For the string "agent", find every matching line in the records and copy it.

=-=-=

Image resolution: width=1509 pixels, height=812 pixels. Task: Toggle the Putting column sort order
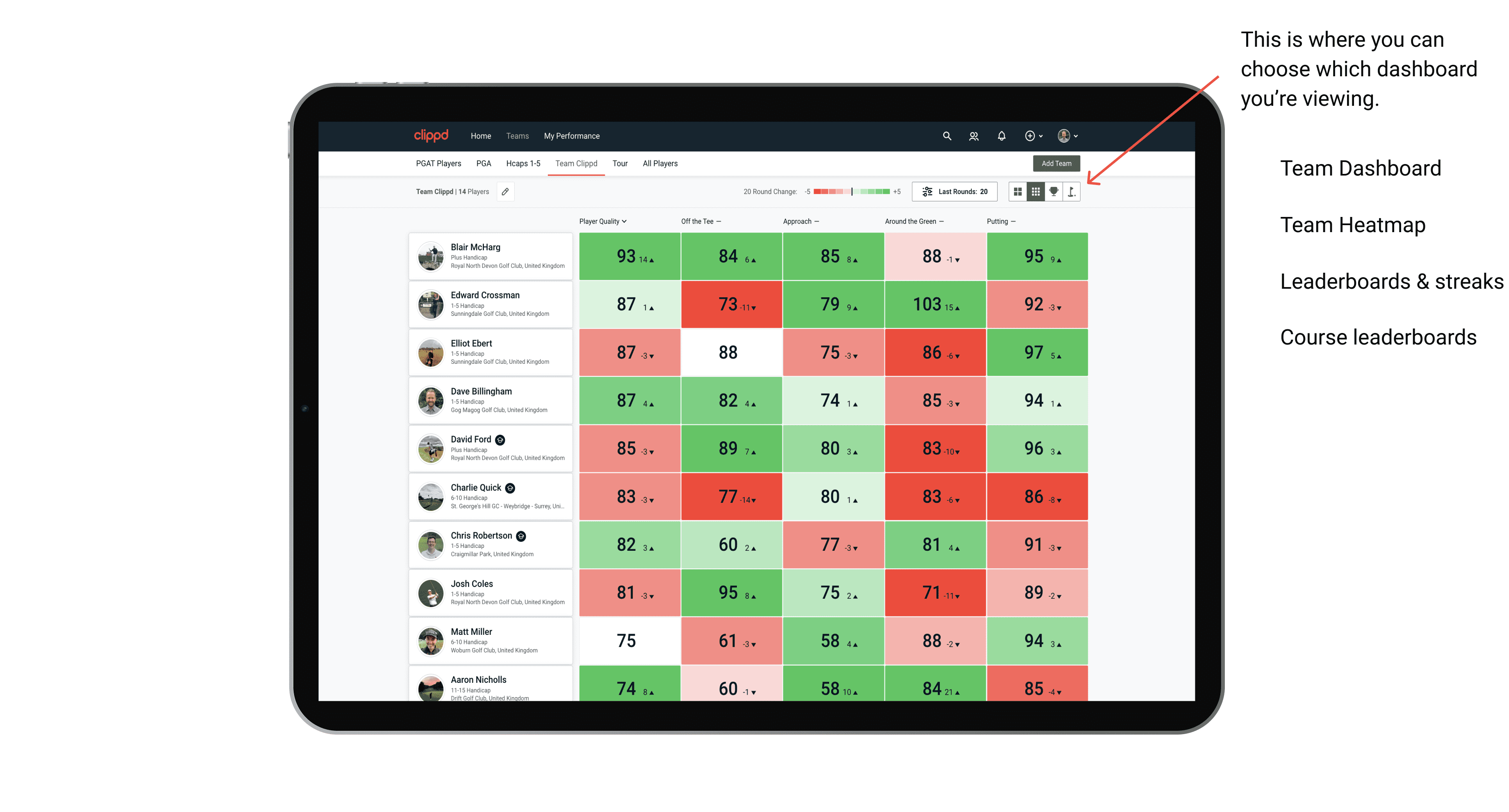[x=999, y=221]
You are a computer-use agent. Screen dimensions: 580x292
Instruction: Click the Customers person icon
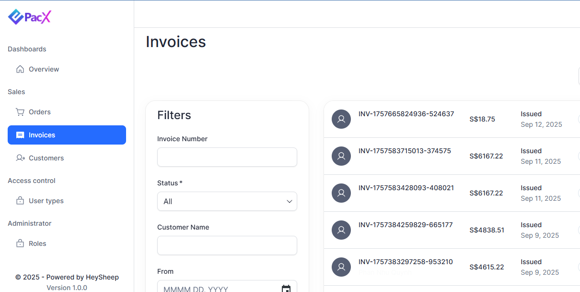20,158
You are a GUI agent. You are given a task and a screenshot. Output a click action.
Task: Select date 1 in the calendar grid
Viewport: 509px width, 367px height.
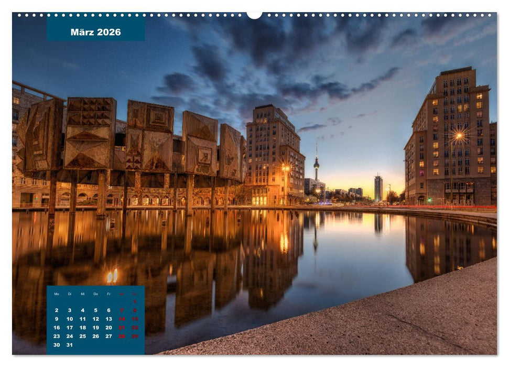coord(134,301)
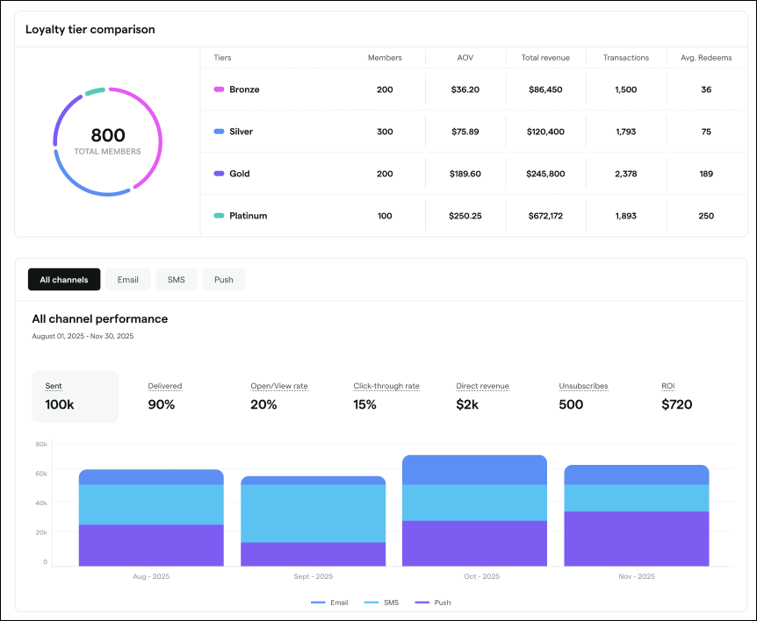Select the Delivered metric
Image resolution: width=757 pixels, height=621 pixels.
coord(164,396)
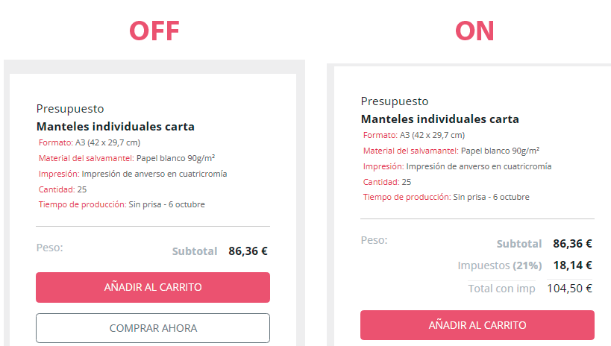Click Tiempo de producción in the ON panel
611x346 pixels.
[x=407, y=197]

=-=-=

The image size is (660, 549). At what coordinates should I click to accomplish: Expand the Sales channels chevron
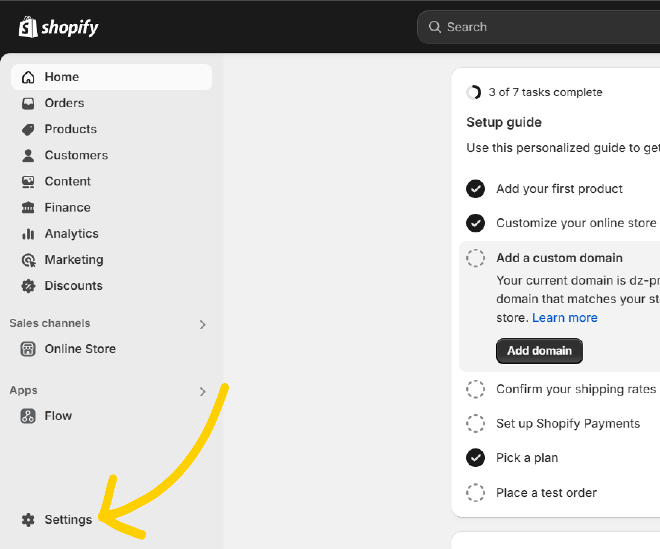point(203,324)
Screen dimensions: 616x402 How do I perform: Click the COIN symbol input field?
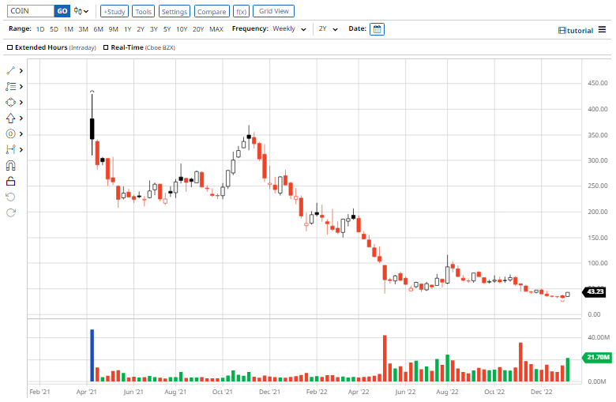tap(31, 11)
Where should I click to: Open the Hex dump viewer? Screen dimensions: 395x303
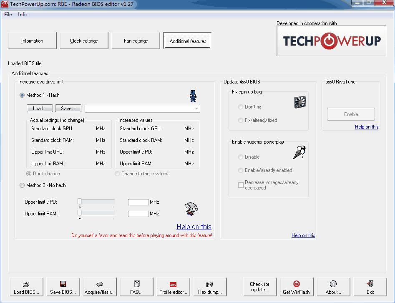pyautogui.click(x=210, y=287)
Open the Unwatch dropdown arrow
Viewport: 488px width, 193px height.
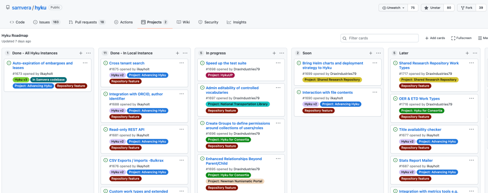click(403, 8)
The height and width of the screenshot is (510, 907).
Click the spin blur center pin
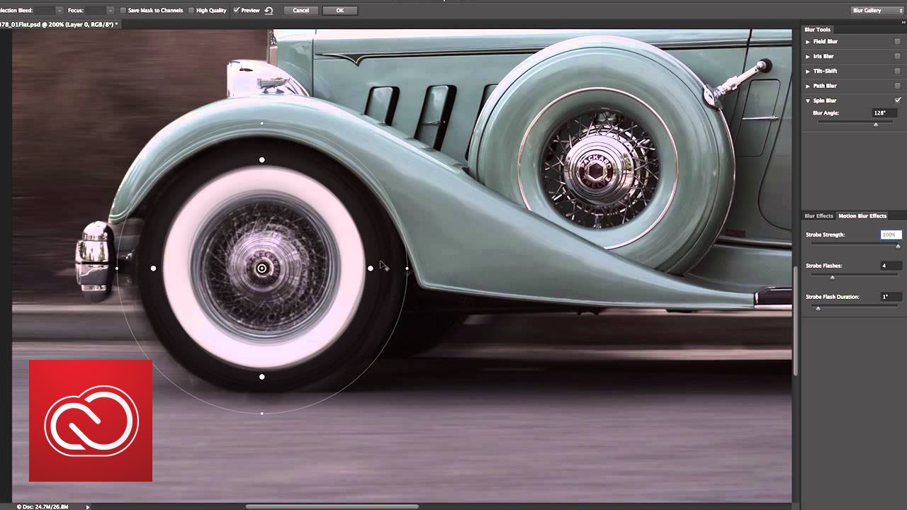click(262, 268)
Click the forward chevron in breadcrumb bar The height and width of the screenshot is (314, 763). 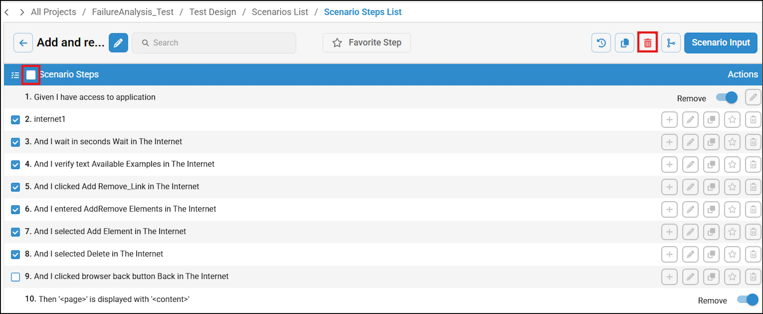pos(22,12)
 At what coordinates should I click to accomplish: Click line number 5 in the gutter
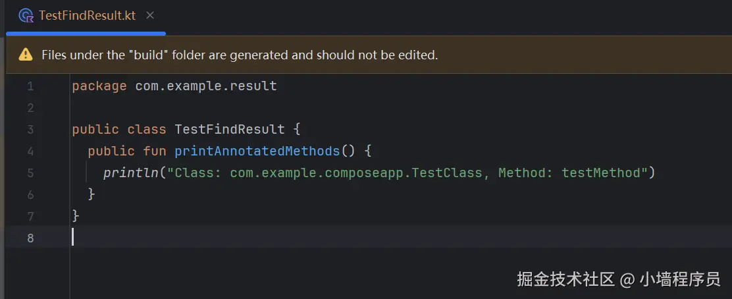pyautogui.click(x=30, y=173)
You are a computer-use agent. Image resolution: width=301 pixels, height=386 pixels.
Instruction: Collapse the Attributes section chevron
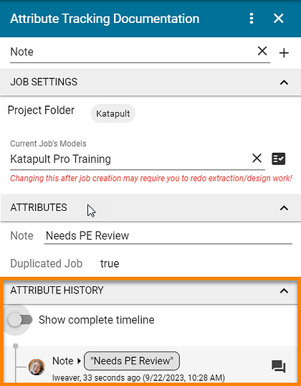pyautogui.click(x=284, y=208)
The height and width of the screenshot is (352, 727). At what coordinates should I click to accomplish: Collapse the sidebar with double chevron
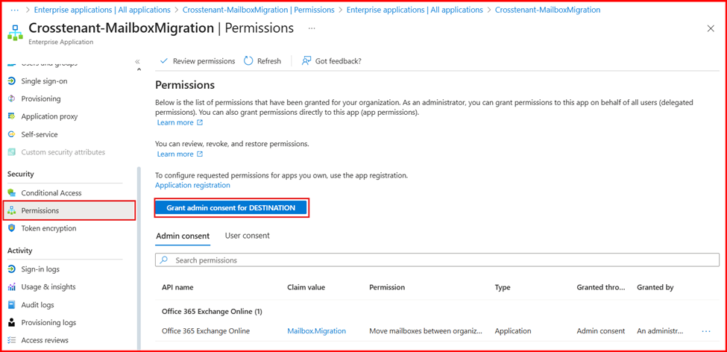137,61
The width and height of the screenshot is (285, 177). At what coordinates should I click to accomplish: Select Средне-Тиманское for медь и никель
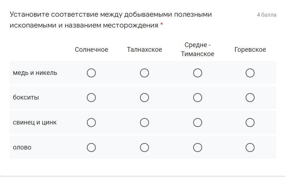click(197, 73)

=-=-=

_Solution to the problem_
You are a computer-use agent. Screen dimensions: 580x292
You are a GUI agent. You are given a task and a screenshot. Output a click action.
You are a computer-use agent. Image resolution: width=301 pixels, height=386 pixels.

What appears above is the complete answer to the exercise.